Written instruction →
Repeat the lines of the listing below, starting with the line containing "Identify the location of 皆さまの声." and ending with the line containing "The width and height of the screenshot is (902, 1842).", both included.

Extracted data →

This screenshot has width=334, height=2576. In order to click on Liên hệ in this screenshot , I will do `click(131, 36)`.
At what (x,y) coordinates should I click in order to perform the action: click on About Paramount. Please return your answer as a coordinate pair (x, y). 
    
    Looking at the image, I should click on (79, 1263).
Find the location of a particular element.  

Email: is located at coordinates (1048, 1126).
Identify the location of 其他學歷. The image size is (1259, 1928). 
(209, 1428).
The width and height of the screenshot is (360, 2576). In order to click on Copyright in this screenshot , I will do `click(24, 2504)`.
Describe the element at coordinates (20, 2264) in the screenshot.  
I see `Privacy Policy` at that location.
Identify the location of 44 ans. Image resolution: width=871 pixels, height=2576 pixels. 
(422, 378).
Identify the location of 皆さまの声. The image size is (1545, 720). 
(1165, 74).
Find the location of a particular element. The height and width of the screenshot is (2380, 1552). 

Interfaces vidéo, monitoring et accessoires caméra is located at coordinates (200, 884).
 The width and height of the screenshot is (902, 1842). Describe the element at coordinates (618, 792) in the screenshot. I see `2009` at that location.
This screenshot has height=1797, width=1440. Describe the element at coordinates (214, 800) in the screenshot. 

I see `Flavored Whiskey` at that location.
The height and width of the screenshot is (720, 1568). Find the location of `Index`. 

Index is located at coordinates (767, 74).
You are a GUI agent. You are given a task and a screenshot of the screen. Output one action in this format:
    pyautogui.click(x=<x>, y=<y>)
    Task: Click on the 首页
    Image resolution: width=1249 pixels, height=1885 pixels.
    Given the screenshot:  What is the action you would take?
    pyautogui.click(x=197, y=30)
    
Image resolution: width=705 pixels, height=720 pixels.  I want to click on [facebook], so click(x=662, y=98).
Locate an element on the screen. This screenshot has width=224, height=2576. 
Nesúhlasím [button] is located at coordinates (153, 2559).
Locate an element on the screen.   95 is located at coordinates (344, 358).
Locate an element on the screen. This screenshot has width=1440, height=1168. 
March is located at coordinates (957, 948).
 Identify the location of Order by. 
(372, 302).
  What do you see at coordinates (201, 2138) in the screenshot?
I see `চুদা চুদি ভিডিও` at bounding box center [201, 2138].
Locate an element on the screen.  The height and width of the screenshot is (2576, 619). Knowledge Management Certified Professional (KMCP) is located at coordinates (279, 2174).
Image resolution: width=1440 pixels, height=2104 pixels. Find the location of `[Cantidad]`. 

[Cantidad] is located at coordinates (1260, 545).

Exercise output →
Identify the location of 皆さまの声. The image size is (1545, 720). 
(1165, 74).
Find the location of a particular element. The height and width of the screenshot is (2380, 1552). 

Interfaces vidéo, monitoring et accessoires caméra is located at coordinates (200, 884).
 The width and height of the screenshot is (902, 1842). Describe the element at coordinates (618, 792) in the screenshot. I see `2009` at that location.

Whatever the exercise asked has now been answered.